REVIEW: Tin Man
By Justin Madson
Amulet Books, 224 pages, $17.99/$29.99
As coming of age graphic novel go, Tin Man is above average, a fine story of some other version of Earth with a young teen struggling to find his place in the world after the death of his grandmother. His older sister, Solar, has less time for him now that she has an, ugh, boyfriend, who happens to be a jerk. So, Fenn is left to tinker in the garage, hoping to complete a rocket ship and visit space.
While scavenging for spare parts at a junkyard, he meets up with Campbell, a tin woodsman who thinks there is more to life than merely chopping down trees in the forest. They become friends and the adventure takes off.
The book description calls it “equal parts The Iron Giant, The Wizard of Oz, Edward Scissorhands, and Freaks and Geeks” but it is heavily layered with Oz elements, making it very much an alternate reality from L. Frank Baum’s world. And it doesn’t need to be. In fact, all the reimagining of Oz, the wizard, the witches, etc., are actually distracting. Madson seems almost afraid to create his own story, relying on the Oz tropes to get him through, get him noticed.
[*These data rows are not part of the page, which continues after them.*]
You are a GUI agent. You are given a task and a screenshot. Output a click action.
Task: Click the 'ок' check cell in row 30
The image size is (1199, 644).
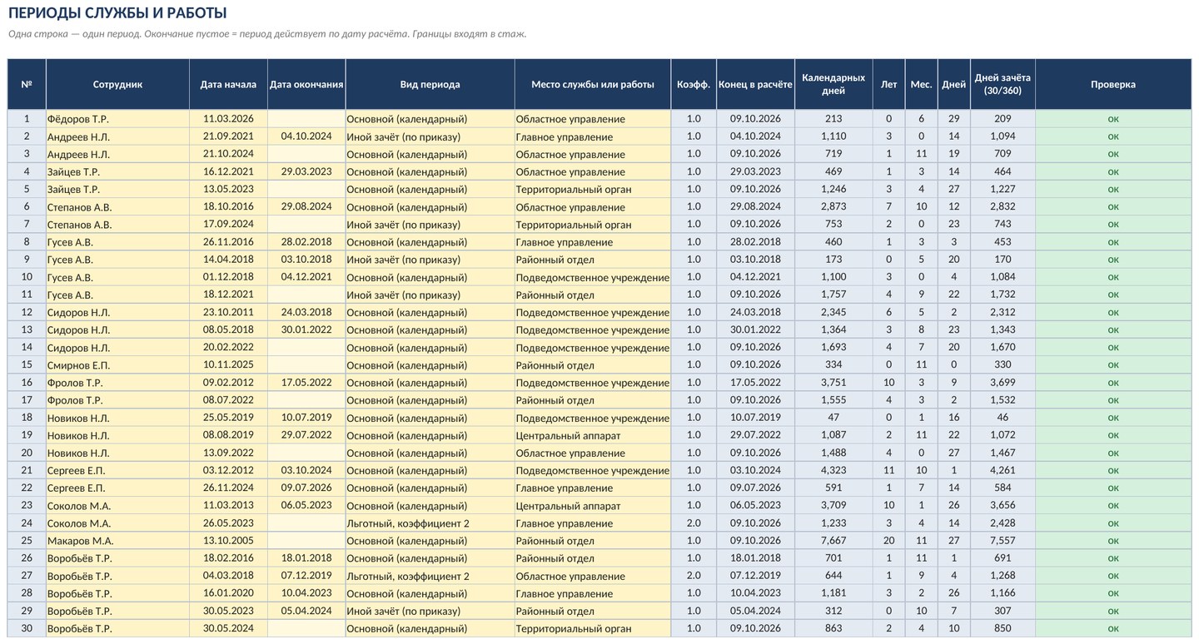click(x=1113, y=629)
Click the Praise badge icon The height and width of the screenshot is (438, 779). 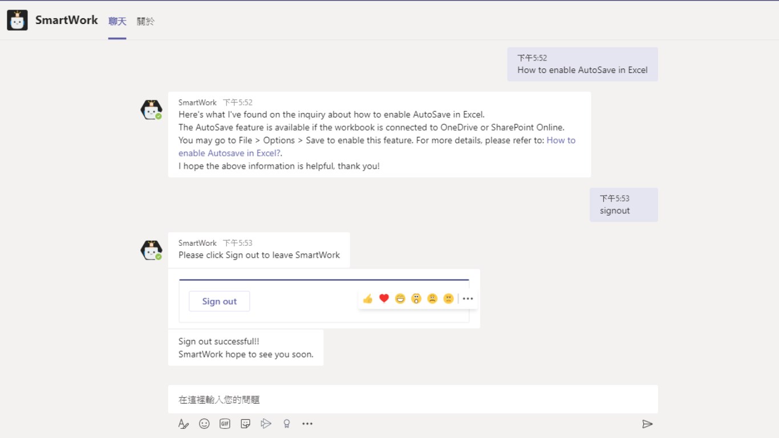287,424
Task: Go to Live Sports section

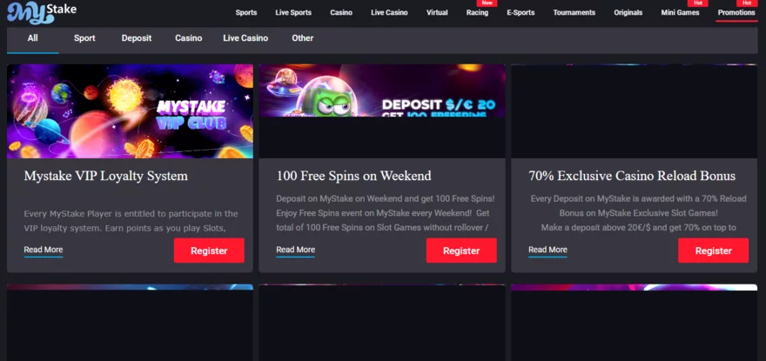Action: point(293,13)
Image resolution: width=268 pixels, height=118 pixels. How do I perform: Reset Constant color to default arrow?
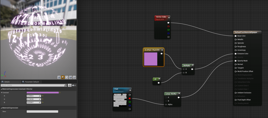(x=60, y=92)
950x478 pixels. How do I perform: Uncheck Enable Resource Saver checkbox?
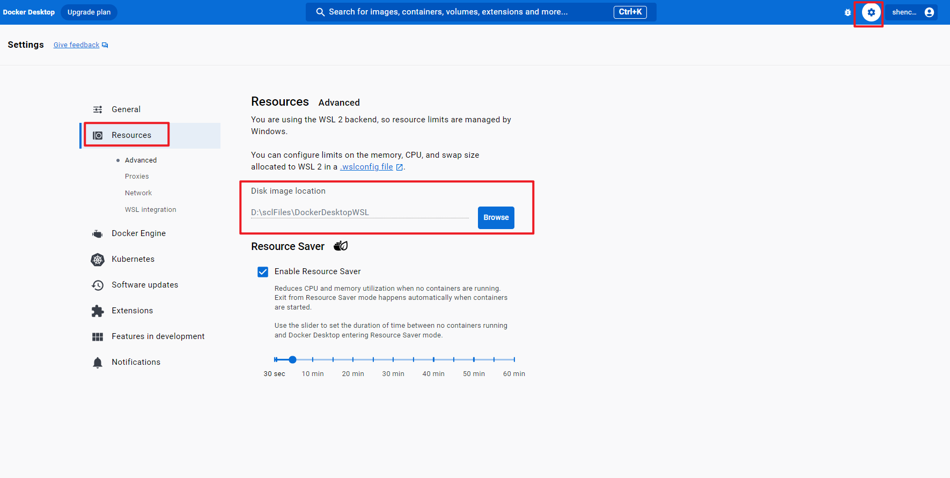tap(263, 272)
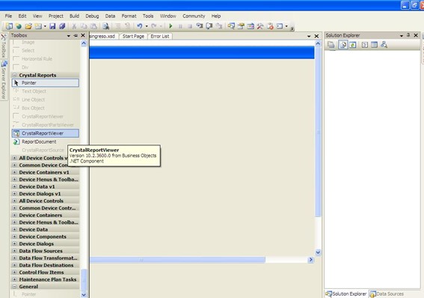
Task: Click the horizontal scrollbar in the designer
Action: tap(177, 260)
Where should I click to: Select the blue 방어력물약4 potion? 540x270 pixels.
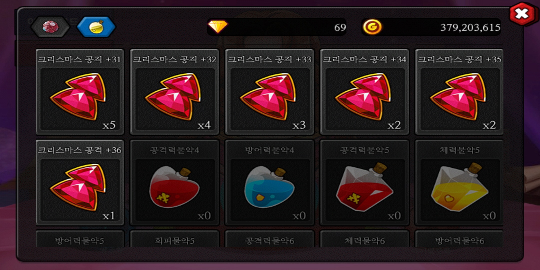pos(269,183)
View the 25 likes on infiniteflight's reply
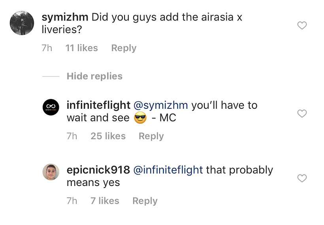 coord(108,136)
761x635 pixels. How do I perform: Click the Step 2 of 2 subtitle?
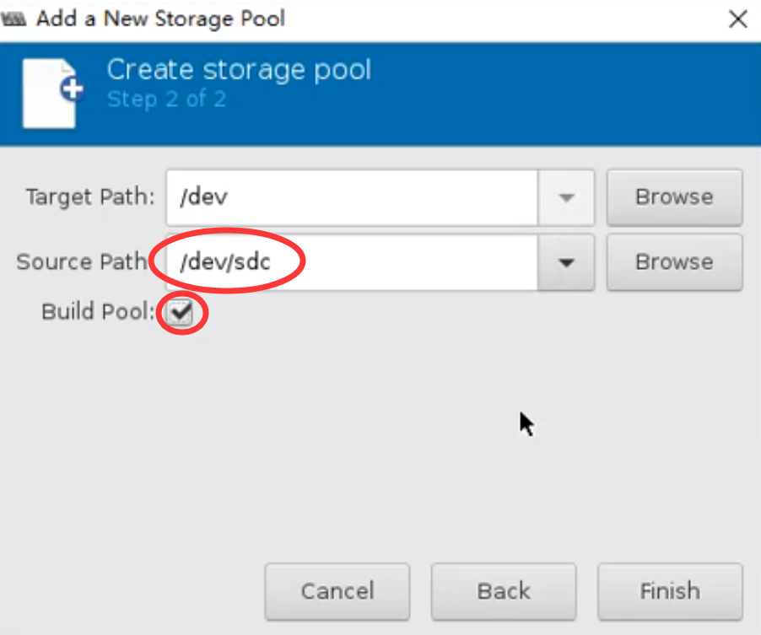point(166,100)

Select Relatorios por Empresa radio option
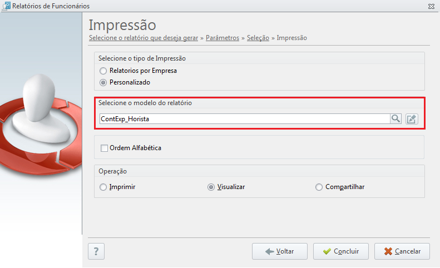[103, 71]
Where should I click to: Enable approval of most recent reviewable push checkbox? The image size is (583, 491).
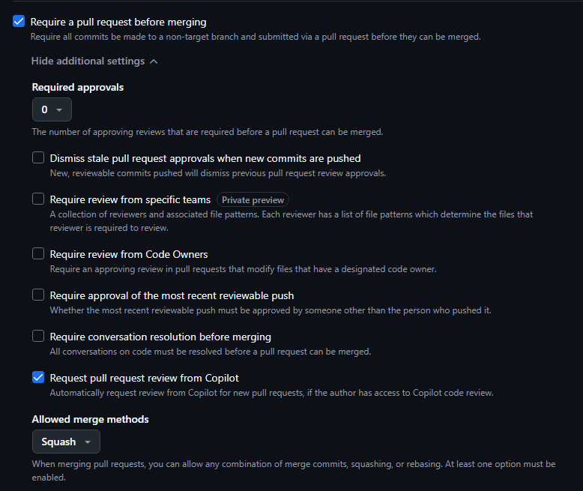[x=38, y=295]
The story of friendship, wanderlust, and growing up is perfectly fine although we’ve seen all these elements before. Madson’s strength is in making us feel for Fenn, Solar, and Campbell. The sibling relationship is one of the freshest aspects of the book as is the family’s easy acceptance of a mechanical being, accepting the other.
Madson’s artwork and color is effective and his dialogue smooth. The book is fine YA addition to the GN library and might get some to go back and sample Baum’s original work.